= Требования к заданиям =
1/ Кто, согласно фрагменту письма, выведен в романе «В круге первом» под именем Рубина?
2/ Верните из фрагмента письма точный отрывок от слов «ДОПОЛНЕНИЕ. Перечел Ваше» до слов «Вы не обиделись.» включительно.

Ознакомительная версия.
ДОПОЛНЕНИЕ. Перечел Ваше письмо и свое и разозлился еще больше, хотя предложение забрать Ваше «прощайте» не снимаю. Однако есть еще разные соображения, которые расположу вне логического порядка, но по пунктам.
1. Вы узнали Солженицына в Карнавалове не только потому, что указан адрес, а потому что в Карнавалове есть комические черты Солженицына. Иначе бы Вы не обиделись.
2. Сатира только тогда сатира, когда замечает зло раньше других, даже тогда, когда зло кажется еще добром.
3. А как Вы относитесь к образу Кармазинова в «Бесах»? По-моему, очень удачный. А то, что он «списан» с Тургенева, меня не смущает.
4. Я помню, как одна дама, прочитав «В круге первом», бегала по Москве и говорила: теперь с Копелевым (в романе Рубиным) нельзя общаться, нельзя подавать ему руку. Считаете ли Вы, что Копелева можно сатирически изображать, а С-на нельзя? А почему? По чину?
5. А можно ли о живом человеке писать «мутно-пьяный Сац»?
6. Это надо было поставить на первое место. Роман мой не только о Карнавалове, но и о людях вроде Вас и меня. О создателях и выращивателях кумиров.

= Набор данных =

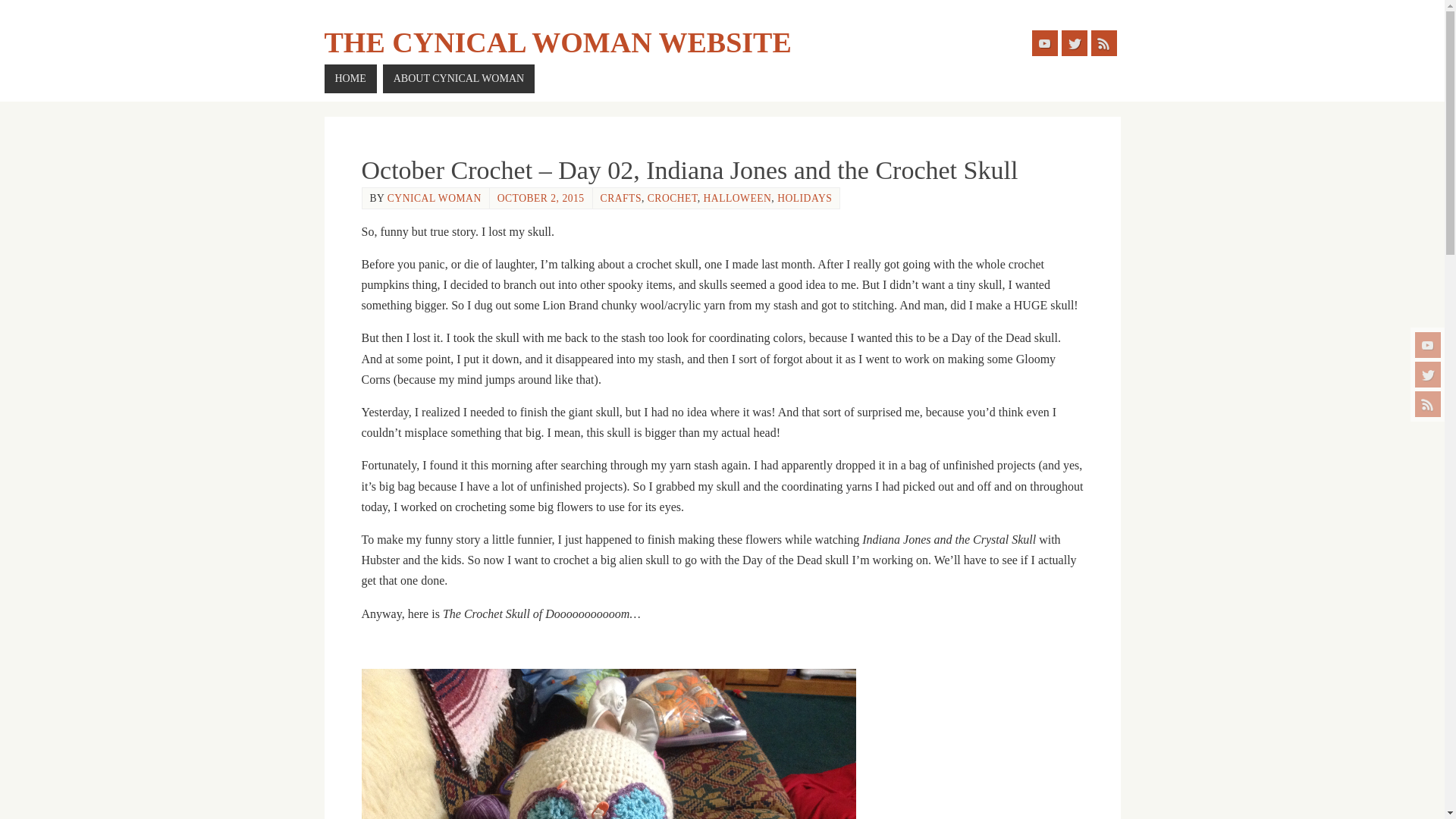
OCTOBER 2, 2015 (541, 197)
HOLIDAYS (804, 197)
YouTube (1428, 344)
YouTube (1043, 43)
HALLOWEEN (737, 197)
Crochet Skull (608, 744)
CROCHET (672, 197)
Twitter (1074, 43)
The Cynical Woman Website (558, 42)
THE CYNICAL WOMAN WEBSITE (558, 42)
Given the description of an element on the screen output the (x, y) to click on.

= Итоговые ответы =
1/ Копелев.

2/
ДОПОЛНЕНИЕ. Перечел Ваше письмо и свое и разозлился еще больше, хотя предложение забрать Ваше «прощайте» не снимаю. Однако есть еще разные соображения, которые расположу вне логического порядка, но по пунктам.
1. Вы узнали Солженицына в Карнавалове не только потому, что указан адрес, а потому что в Карнавалове есть комические черты Солженицына. Иначе бы Вы не обиделись.